LDAP was originally designed as a simple gateway protocol that would allow TCP/IP clients to talk to the X.500 directory servers that ran on OSI systems. Over time, it became apparent both that X.500 was going to die out and that UNIX really needed a standard directory of some sort. These factors have led to LDAP being developed as a full-fledged directory system in its own right (and perhaps to its no longer being quite so deserving of the "L", i.e., it's not quite so "Lightweight". Although LDAP is certainly lightweight in comparison to X.500).
The book has a neat diagram on page 6 comparing X.500 over OSI to LDAP over TCP/IP.
By the late 1990s, the vast majority of LDAP implimentations were LDAP version 2 (henceforth, LDAPv2). LDAPv2 lacked many of the features needed for LDAP to reach the same level of functionality of other directory services (e.g. DNS), and LDAS was widely regarded as limitted and oft useless. However, in 1997 there had been an ehancement to the protocol (LDAPv3) which provided a number of very important improvements:
Strong Authentication via SASL
Integrity and Confidentiality Protection via TLS (SSL)

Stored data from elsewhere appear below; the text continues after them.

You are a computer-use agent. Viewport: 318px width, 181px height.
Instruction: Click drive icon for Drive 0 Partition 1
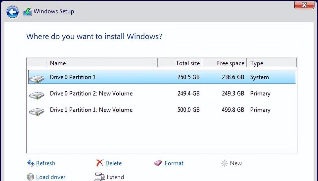(x=37, y=79)
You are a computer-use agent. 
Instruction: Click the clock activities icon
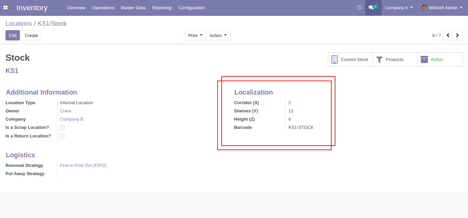(x=359, y=8)
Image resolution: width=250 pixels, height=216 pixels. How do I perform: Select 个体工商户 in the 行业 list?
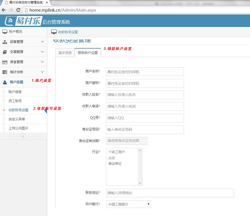click(x=117, y=152)
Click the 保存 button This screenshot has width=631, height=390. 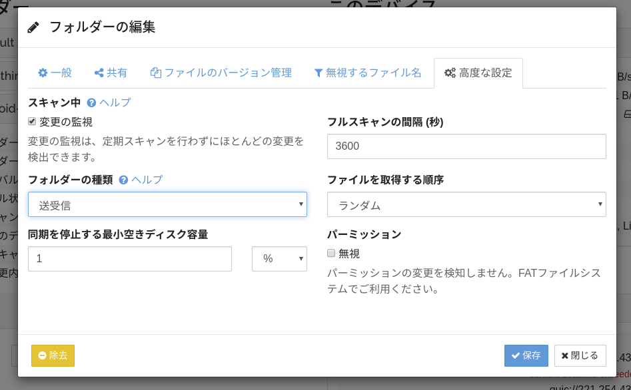526,355
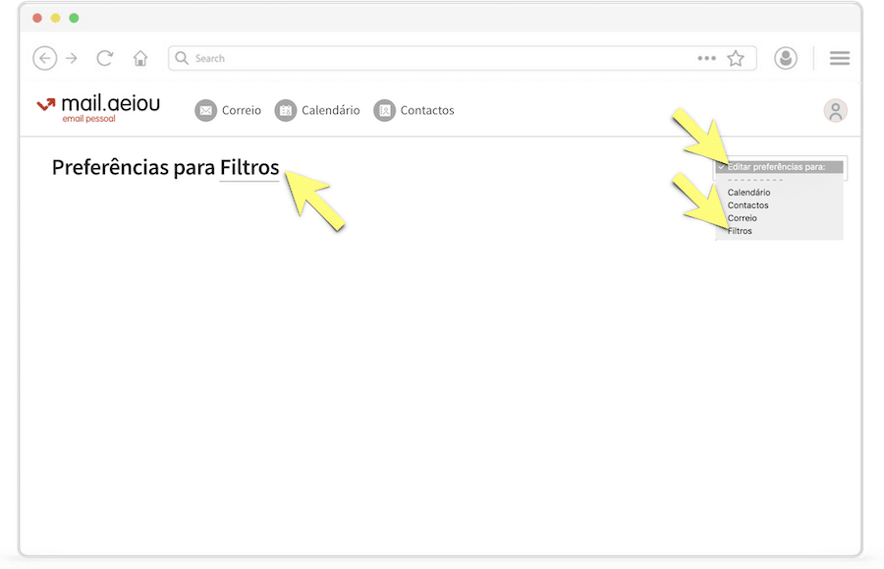Click the browser forward arrow

72,58
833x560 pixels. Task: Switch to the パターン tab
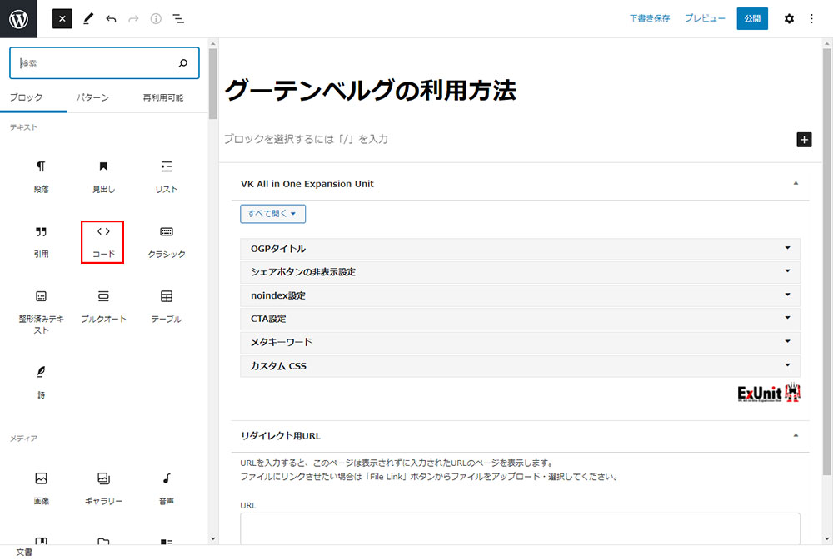point(92,97)
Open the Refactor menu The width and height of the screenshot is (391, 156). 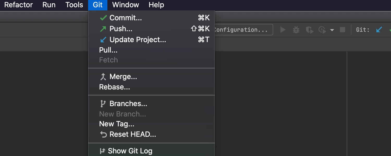[19, 5]
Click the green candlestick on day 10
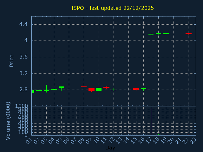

Internationalization through the use of Unicode
Referrals and Continuations
Schema Discovery
Extensibility (controls, extended operations, and more)
LDAPv2 is now considered historical. As deploying both LDAPv2 and LDAPv3 simultaneously can be quite problematic, LDAPv2 should be avoided. LDAPv2 is disabled by default with most LDAP servers (including OpenLDAP).